Success stories regarding weight management typically involve people dropping unwanted poundage in search of trimmer versions of themselves. Trina Hall’s story goes the opposite direction. The 34-year-old yoga teacher decided to gain weight on purpose, 40 lbs. in fact, to better understand what life was like as a larger person.

Hall was admittedly petite before her weight gain journey. At 5-foot-5-inches and 130 lbs., the Dallas-area yogi says that she first made the decision to put on the pounds when she found a friend, crying, saying she didn’t want to be known as the “fat yoga teacher.” This prompted Hall to explore where beauty truly lies. “It's more important who you are on the inside,” Hall told U.S. News & World Report. “And then I discovered way more than what I had set out to.”

The First Gluttonous Step

Hall’s mission began with curiosity as its backbone. She wondered whether teaching yoga as an overweight person would affect her self-image, whether her students would see her differently. She wrote on her blog that testing the limits of her insecurities only came once she found out she had any; before the journey, she saw herself as a healthy individual, in both body and mind. Her belief had always been that the term “fat” was a tool to injure. “I’m not at war,” she wrote.

“I thought this would be an experiment in empowering people to love their bodies and not try to fit society’s mold,” she wrote. “Instead, reality of my latent insecurities came like a football team’s kicker being put in as the center (my identity was pummeled).”

She suddenly became uncomfortably aware of how often she’d catch herself glancing at a mirror. Looking good in spandex became a necessity; when she became too self-conscious, she wore loose-fitting dresses to teach her classes. She grew increasingly guilty of the foods she ate.

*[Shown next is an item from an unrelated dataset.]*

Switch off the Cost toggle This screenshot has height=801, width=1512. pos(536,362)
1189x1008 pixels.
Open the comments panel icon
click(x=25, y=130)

“The stories I made up about what people thought of me were changing and I was emotionally affected. Suddenly, my self-worth was proving to be connected to how good I looked wearing spandex – something I completely denied giving a shit about before this experiment—,” she wrote, “and that pissed me off.”

Hall met her greatest weaknesses emotionally. Her size made her feel unlovable. Before the experiment, she was consoling her friend — who had battled a lifetime of eating disorders — reassuring her she only saw a trim and beautiful person, despite any perceived physical flaws. Now, Hall was beginning to doubt her own advice.

“I learned that I was – and still am – very judgmental about physical appearance,” she told U.S. News & World Report. “I was afraid of dying alone – I noticed that was a thought coming into my mind. I'm single, and the thought kept coming in, ‘You're going to die alone. You're going to die alone.’”

Mental Health And Mexican Food

Through a steady diet of “anything and everything and all amounts of food that I desired or wanted,” Hall climbed to over 170 lbs. at her peak. For her height, the weight put Hall’s body mass index (BMI) at 29, just on the cusp of obesity. The unrestricted diet took its toll on Hall’s mental health. Vast quantities of food, a lot of which was Mexican, she said, became less of a fuel source and more of a leisurely activity. “I was turning it into eating for the sake of eating, and I definitely felt like I shouldn't be doing that. You know, it's bad to eat a bar of chocolate every day.”

Suddenly, the passive Hall had transformed into a machine of self-defeat. She became her own worst enemy. The “war” she vowed not to engage had begun.

“There was a war going on inside of me and neither side was winning,” she wrote. But then a curious thing happened. Hall realized that the struggles she was enduring were self-inflicted. Her own psyche had turned against her, but the power to reorient its course was still in her control. Self-image was still a matter of the self, she reasoned.

“Once I unraveled the fears and self-assaulting language as irrational, they no longer had power over me and I began to relax into my newfound ‘goods,’” she said.

Hall has since come to terms with her self-image. She has resumed her healthy diet, where food is fuel, not recreation. The reactions she has received from people online has been mixed, she says, and she has done her best to stay neutral in spite of both the negative and the positive. “If I don't want to absorb the negativity, I can't become attached to the positivity either,” she said. Ultimately, the reactions belong to those who experience them.

“Nietzsche says the thing separating men from gods is the belly. May we all expand our bellies to digest our fears and empower our minds to think,” she wrote. “May we all understand that we all want to be loved for who we are… however we are in the moment. And may we all find love and not die alone, from potato chip asphyxiation.”